The volume discount and labor savings make robotic milkers a better fit in herds with 300 to 500 cows than in smaller herds. That’s because robots in the larger facilities displace more labor.
“On a single-robot farm with 60 cows, there’s not much labor to replace. The owner still has to be there to manage it, so there’s no direct labor savings,” says Tom Anderson, a farm business instructor at Riverland Community College in Albert Lea, Minn.
When you run the numbers for interest, principal and maintenance, he says, you need to realize cost savings of about $33,000 per robot per year. With benefits added in, milkers can cost $12.50 to $14 per hour, according to Farm Credit System data. If they work 2,400 hours per year, that’s an actual cost of $30,000 to $34,000. The larger the installation, the larger the labor savings—to a point. A larger dairy might have to hire a herdsman to oversee the milking operation, but he’ll be managing the robots and not a labor force of six or more milkers.
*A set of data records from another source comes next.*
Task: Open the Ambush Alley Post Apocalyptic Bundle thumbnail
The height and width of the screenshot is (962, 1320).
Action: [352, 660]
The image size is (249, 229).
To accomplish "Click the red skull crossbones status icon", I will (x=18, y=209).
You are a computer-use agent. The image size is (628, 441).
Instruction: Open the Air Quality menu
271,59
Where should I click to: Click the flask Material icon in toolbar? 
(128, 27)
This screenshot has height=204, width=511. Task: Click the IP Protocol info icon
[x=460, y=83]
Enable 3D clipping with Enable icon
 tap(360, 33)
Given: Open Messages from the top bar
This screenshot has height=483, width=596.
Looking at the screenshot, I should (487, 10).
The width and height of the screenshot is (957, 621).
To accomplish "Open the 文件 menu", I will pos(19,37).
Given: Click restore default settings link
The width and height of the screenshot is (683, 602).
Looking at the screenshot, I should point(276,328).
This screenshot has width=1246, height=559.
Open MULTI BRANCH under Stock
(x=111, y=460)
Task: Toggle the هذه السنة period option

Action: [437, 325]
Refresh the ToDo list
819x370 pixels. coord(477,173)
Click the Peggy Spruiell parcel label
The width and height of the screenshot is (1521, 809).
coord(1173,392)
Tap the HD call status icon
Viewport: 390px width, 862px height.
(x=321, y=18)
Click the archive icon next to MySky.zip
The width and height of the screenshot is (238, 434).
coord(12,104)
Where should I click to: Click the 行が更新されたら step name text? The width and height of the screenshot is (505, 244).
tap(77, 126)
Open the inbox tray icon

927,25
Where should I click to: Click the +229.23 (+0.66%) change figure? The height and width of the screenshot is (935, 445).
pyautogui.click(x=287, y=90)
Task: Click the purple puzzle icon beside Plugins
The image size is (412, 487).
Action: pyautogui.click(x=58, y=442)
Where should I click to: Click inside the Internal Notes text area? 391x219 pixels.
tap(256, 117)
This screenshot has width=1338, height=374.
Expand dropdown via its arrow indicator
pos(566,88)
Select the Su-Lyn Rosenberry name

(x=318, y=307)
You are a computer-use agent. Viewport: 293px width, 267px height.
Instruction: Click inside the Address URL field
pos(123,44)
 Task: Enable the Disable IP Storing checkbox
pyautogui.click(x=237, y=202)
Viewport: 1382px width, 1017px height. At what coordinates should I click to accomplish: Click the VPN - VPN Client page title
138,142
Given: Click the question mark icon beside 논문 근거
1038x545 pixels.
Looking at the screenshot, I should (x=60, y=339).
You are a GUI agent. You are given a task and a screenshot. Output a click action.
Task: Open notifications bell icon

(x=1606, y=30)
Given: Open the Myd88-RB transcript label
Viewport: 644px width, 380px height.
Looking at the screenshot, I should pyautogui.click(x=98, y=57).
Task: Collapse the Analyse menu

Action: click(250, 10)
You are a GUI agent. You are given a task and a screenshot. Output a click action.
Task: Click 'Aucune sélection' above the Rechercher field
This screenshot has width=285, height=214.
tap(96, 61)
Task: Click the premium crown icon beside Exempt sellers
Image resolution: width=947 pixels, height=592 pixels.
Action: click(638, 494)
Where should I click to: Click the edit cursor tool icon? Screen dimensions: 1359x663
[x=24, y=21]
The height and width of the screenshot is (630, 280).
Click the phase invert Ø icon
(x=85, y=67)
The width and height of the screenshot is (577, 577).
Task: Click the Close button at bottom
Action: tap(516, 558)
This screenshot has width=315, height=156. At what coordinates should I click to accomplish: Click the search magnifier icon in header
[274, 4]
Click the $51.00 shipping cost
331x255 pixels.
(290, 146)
That’s exactly what Tom Pfaff of Melrose, Wis., did when he built a 420-cow barn equipped with seven Lely robots. Prior to that, Pfaff was milking 160 cows 2X in a 60-cow tiestall barn with two employees and family labor.
Since moving to the new barn in November 2009, Pfaff hired a herdsman to manage the herd and the robots. With a conventional parlor, he figures he would have needed five to six additional employees to milk the expanded herd.
His existing workforce, plus the herdsman, can now handle almost triple the old herd size, feeding them and cropping a little more than 1,000 acres. At $179,000 per robot, it’s a true capital-for-labor exchange.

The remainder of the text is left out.